Livio Romano: essere uno scrittore nel Salento

Livio Romano, pur affermando “non chiamatemi scrittore salentino”, è l’esempio di scrittore cui la salentinità sta bene addosso. Eppure il suo percorso non è stato semplice, prima di riuscire ad affermarsi a livello nazionale.

Nasce nel 1968 e, da quando ha preso in mano una penna, ha sempre scritto, cominciando dal liceo. Qui il compito di italiano era quasi un divertimento, dove altri invece avevano con sé la classica “cintura” con i temi svolti. Oltre che scrivere, ha sempre letto tanto. Di tutto e di ogni argomento, incoraggiato dalle professoresse che vedevano in lui particolare entusiasmo.
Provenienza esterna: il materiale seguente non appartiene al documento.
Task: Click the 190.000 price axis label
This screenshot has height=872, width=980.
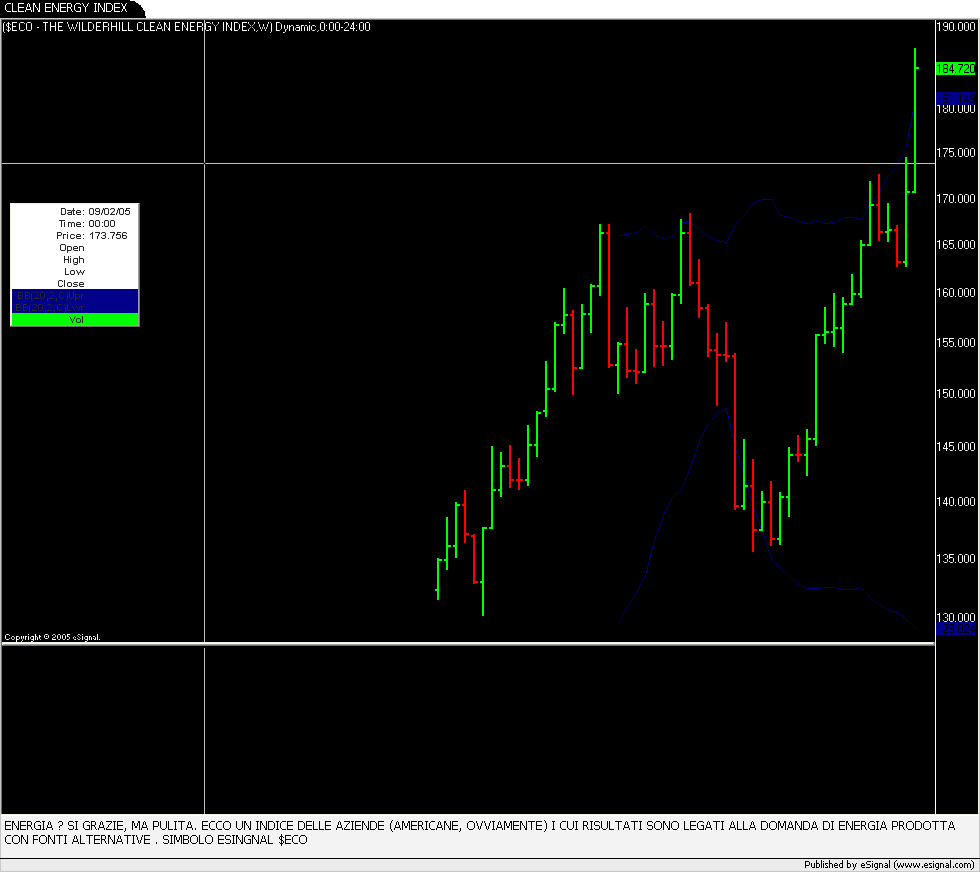Action: (x=957, y=28)
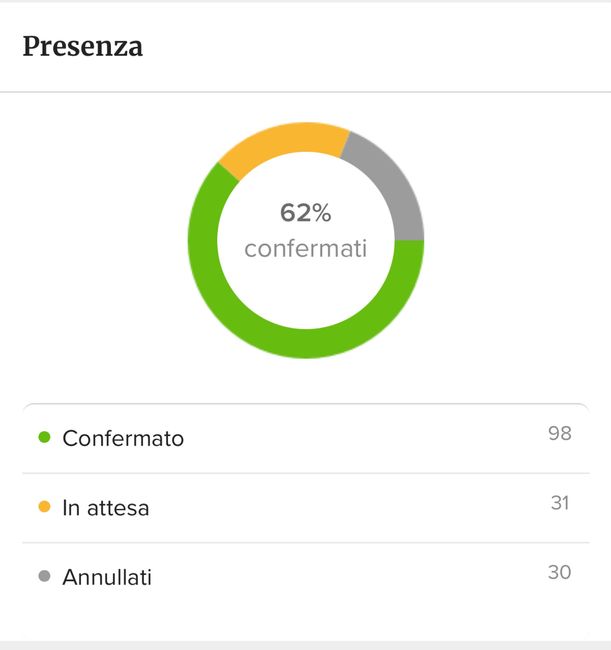The width and height of the screenshot is (611, 650).
Task: Tap the 30 cancelled count
Action: click(x=559, y=573)
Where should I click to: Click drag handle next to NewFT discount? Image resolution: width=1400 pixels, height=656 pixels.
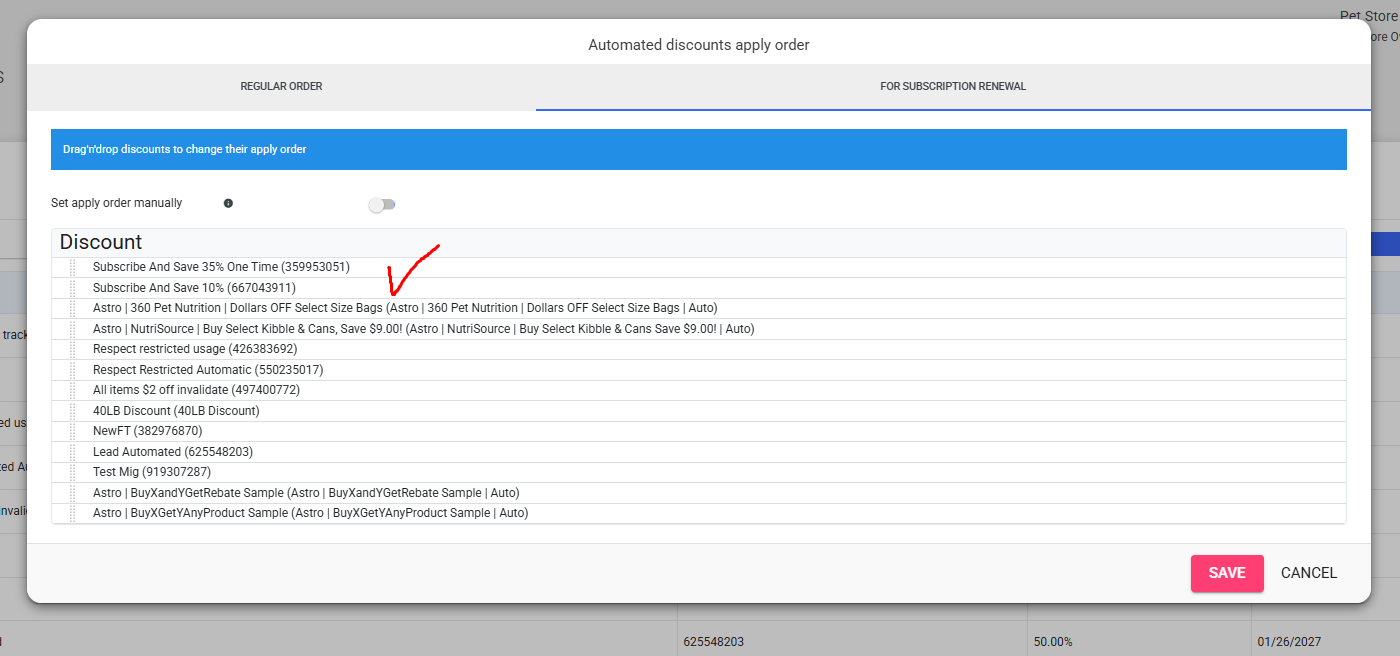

Scrisse per “La Voce di Nardò”, un quotidiano locale, e, ogni volta che scriveva, combinava qualche guaio perché amava esporre il proprio punto di vista e le proprie opinioni su argomenti di politica e sui politici stessi. Si iscrisse a Giurisprudenza, perché “Negli Anni ’80 ci si iscriveva a Economia e Commercio o a Giurisprudenza immaginandosi tutti general manager e avvocati di successo”.

Stanco di dover scrivere solo articoli di giornale, intorno ai 26 anni ha cominciato a scrivere racconti che sono stati presto apprezzati in tutta Italia e pubblicati da importanti case editrici. Nel frattempo, ha capito che, come professione, l’ideale per lui non era fare l’avvocato ed ha cominciato ad insegnare (“Uno che legge poesie…è difficile che difenda malfattori o reclami quattrini”), diventando maestro di inglese nelle scuole del Nord Italia e ritornando successivamente in Puglia.

Raggiunge il successo con il suo libro “Mistandivò”, narrando in una serie di racconti le avventure di un gruppo di salentini alle prese con un dubbio: restare nella propria terra con un lavoro insoddisfacente o tentare la fuga al Nord per fare fortuna.

Il consiglio di Livio Romano ai giovani scrittori? “Scrivere indipendentemente dall’avere o meno un buon contratto editoriale”.